Governor of the Margarita Island
- In office 1669–1671
- Monarch: Charles II

Personal details
- Born: c.1610 Guipúzcoa, Spain
- Died: c.1690 Buenos Aires, Argentina
- Occupation: Politician
- Profession: Navigator

Military service
- Allegiance: Spain
- Branch/service: Spanish Navy
- Rank: Captain

= Martín de Telleria =

Martín de Telleria (17th century) was a Basque nobleman in the service of the Spanish Crown. He served as navigator, Captain, and as Governor of the Margarita Island, during the Spanish colonization of the Americas.

== Biography ==

Telleria was born in Guipúzcoa, (Spain), son of Santiago de Telleria. He was appointed on February 19, 1669, as Governor of Isla de Margarita, some sources said who the name Castillo San Carlos de Borromeo was given by the governor of Margarita, Martin de Telleria, in honor of King Carlos II. Telleria remained in office until December 1671.

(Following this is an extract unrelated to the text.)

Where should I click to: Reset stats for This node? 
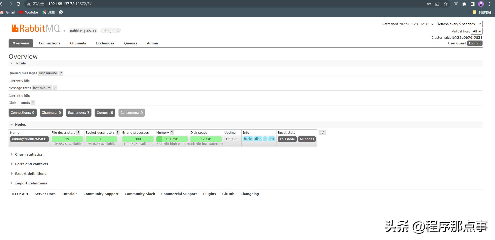pos(287,139)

Martín Telleria had also served for the Viceroyalty of Peru, in July 1659 he had departed from the port of San Sebastián, bound for Buenos Aires. The crew had arrived at the port of the city in 1660, aboard the Ship "Nuestra Señora de Aranzazu". Telleria had been authorized by the King of Spain, to lead arms, ammunition and two companies of infantry to reinforce the Fuerte de Buenos Aires.